Michael Meehan’s first novel conjures up an Australian Dust Bowl: The atmosphere is windy, dry and hardscrabble, and the simple folk who inhabit this sparsely populated tale tend toward the monosyllabic. Into this gritty Depression-era milieu--which has as much to do with Sergio Leone as with Steinbeck--arrives a young, beautiful and mysterious woman named Eileen, borne like an outback Botticelli Venus on waves of desert heat. She blows into town like a vision, “clothed in nothing but the green cotton dress that flicked and chopped about her, a patched and faded relic of some other person’s life....” Immediately, Eileen engages the curiosity--and hormones--of the locals, but she soon disappears as mysteriously as she arrived, leaving behind a bloodied dress and a nameless 16-year-old boy determined to track down Cabel Singh, the wandering Indian storyteller he believes is wrongly accused of Eileen’s presumed murder. The boy’s ensuing adventure north toward the forbidding Wirrengren Plain brings him into contact with a variety of human detritus: a sketchy debt adjuster, a traveling salesman named Old Sally, two Italian log cutters and their female companion, Gladness. Thanks to Meehan’s indulgently lyrical prose, however, this is an exhausting journey--desultory and repetitive, reminiscent of trudging head-on into a stiff wind--and the outcome is wrapped in layers of obscurity, making the reader wonder whether the point of this exercise is to be as mirage-like as the mysterious, untraceable Eileen.

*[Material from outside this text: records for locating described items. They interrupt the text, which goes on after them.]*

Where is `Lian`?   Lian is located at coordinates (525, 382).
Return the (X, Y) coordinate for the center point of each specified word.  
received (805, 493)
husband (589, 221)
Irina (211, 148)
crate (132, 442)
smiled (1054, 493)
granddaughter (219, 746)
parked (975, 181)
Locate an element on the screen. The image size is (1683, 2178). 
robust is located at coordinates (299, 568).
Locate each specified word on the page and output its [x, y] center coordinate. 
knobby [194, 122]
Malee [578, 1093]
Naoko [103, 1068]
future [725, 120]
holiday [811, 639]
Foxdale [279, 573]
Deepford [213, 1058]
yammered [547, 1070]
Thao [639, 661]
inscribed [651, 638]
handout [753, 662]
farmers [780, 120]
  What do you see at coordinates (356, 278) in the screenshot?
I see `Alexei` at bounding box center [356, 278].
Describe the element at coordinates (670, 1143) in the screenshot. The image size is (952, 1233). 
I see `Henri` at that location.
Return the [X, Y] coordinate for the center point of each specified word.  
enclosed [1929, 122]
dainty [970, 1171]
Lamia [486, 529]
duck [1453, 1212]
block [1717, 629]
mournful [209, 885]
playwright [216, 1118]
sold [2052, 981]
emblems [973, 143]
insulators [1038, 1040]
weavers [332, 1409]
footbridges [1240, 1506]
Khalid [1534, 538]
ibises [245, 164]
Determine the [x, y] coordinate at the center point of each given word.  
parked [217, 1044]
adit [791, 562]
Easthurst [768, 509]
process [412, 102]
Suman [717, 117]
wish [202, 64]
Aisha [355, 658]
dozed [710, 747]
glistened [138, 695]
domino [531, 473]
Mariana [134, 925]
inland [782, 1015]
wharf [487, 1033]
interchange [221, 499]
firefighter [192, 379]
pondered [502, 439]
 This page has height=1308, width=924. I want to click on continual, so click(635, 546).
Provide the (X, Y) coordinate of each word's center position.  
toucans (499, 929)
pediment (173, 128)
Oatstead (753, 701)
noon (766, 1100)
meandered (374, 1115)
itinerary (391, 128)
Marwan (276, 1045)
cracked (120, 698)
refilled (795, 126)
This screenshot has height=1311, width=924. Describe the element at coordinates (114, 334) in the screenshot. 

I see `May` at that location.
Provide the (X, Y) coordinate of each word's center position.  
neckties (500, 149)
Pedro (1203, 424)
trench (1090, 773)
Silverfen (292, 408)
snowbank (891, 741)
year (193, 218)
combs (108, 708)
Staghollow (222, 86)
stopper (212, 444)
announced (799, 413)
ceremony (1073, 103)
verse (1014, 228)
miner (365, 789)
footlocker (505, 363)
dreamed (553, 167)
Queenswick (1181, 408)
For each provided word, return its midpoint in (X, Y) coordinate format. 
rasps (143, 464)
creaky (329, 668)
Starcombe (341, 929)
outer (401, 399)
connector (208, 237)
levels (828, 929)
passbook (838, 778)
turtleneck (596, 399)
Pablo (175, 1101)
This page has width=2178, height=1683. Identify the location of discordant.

THE WORLD’S ROOM By Todd London; Steerforth Press: 272 pp., $24

As it recedes into the past, the golden age of suburbia--say the late ‘60s and early ‘70s--seems more and more like the fault line between Now and the mythologically innocent realm of Then. Nostalgia for this era of awakening revolutions has a built-in bittersweetness: It still sounds fun and free, even when it’s held up, as it is increasingly, as the harbinger of all evil. For Todd London, a drama critic whose first novel has the meticulousness of a memoir, this age of Banlon, Joni Mitchell and divorce is as fascinating sociologically as it is rich in narrative. The result is this curious story of a 12-year-old named Teddy Hofmann who, upon the suicide of his older brother in 1969, decides to take his brother’s name: Erich. As bizarre as this is, the new Erich is perhaps the sanest person here: The original Erich is a pre-Prozac crazy whose breakdown is rendered with a poeticism appropriate to the times; Erich’s sister compulsively runs away with awful older men; Mrs. Hofmann is a self-obsessed would-be lounge singer who takes the kids on a rambling course through Mexico and Southern California; and Mr. Hofmann is a feckless Columbia prof who can’t seem to muster the energy to intercede for his kids. As the new Erich grows up, we see him get obsessed with Super 8 cameras, wearing monk’s robes in college and, in general, emulating eccentricities he only barely pulls off. It’s as if London is saying that sanity is, in part, performance: His false and fascinating Erich manages to survive both a screwed-up family and the weirdness of the times--even if true selfhood (and the end of the ‘70s) can’t be put off forever.